Reproduce the rows below without any changes, starting with the first row and ending with the line that contains "coord(244,338)", both included.
--- Start Data for this exercise ---
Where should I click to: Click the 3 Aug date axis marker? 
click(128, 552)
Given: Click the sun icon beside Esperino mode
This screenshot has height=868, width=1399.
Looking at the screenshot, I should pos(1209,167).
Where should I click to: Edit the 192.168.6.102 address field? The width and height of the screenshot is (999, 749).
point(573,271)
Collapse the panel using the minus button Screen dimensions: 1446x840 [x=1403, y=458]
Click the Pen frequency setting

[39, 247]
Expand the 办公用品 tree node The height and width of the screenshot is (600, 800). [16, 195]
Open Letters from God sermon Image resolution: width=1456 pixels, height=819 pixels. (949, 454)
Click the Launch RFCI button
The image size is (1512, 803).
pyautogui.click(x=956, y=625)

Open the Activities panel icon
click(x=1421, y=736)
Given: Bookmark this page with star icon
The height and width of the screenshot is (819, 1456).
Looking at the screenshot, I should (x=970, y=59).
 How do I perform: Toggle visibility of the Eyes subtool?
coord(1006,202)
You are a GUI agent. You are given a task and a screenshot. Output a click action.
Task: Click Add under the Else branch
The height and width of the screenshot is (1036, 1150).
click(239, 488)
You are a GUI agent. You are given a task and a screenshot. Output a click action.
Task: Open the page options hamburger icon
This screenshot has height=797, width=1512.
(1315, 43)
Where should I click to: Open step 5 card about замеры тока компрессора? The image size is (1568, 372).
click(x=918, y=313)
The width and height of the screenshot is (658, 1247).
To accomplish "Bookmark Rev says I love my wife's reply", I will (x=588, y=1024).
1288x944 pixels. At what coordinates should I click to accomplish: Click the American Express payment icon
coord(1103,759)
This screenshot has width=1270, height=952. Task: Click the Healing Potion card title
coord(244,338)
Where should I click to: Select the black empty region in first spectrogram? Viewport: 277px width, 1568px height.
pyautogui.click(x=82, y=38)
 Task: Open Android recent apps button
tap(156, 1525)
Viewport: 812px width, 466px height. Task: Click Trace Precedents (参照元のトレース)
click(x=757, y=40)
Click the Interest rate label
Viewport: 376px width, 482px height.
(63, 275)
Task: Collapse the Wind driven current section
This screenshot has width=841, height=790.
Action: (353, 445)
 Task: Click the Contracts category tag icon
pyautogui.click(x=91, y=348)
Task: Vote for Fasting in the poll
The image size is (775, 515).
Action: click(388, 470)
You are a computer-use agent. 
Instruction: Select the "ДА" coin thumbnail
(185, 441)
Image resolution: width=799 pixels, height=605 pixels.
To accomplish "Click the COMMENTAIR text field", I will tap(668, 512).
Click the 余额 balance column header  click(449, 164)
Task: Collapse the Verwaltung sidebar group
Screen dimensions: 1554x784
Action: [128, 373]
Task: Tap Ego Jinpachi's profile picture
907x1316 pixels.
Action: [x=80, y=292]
--- End Data for this exercise ---
> **Finished exercise**
Where should I click to: Click the 3 Aug date axis marker? 
click(128, 552)
Given: Click the sun icon beside Esperino mode
This screenshot has height=868, width=1399.
Looking at the screenshot, I should pos(1209,167).
Where should I click to: Edit the 192.168.6.102 address field? The width and height of the screenshot is (999, 749).
point(573,271)
Collapse the panel using the minus button Screen dimensions: 1446x840 [x=1403, y=458]
Click the Pen frequency setting

[39, 247]
Expand the 办公用品 tree node The height and width of the screenshot is (600, 800). [16, 195]
Open Letters from God sermon Image resolution: width=1456 pixels, height=819 pixels. (949, 454)
Click the Launch RFCI button
The image size is (1512, 803).
pyautogui.click(x=956, y=625)

Open the Activities panel icon
click(x=1421, y=736)
Given: Bookmark this page with star icon
The height and width of the screenshot is (819, 1456).
Looking at the screenshot, I should (x=970, y=59).
 How do I perform: Toggle visibility of the Eyes subtool?
coord(1006,202)
You are a GUI agent. You are given a task and a screenshot. Output a click action.
Task: Click Add under the Else branch
The height and width of the screenshot is (1036, 1150).
click(239, 488)
You are a GUI agent. You are given a task and a screenshot. Output a click action.
Task: Open the page options hamburger icon
This screenshot has height=797, width=1512.
(1315, 43)
Where should I click to: Open step 5 card about замеры тока компрессора? The image size is (1568, 372).
click(x=918, y=313)
The width and height of the screenshot is (658, 1247).
To accomplish "Bookmark Rev says I love my wife's reply", I will (x=588, y=1024).
1288x944 pixels. At what coordinates should I click to accomplish: Click the American Express payment icon
coord(1103,759)
This screenshot has width=1270, height=952. Task: Click the Healing Potion card title
coord(244,338)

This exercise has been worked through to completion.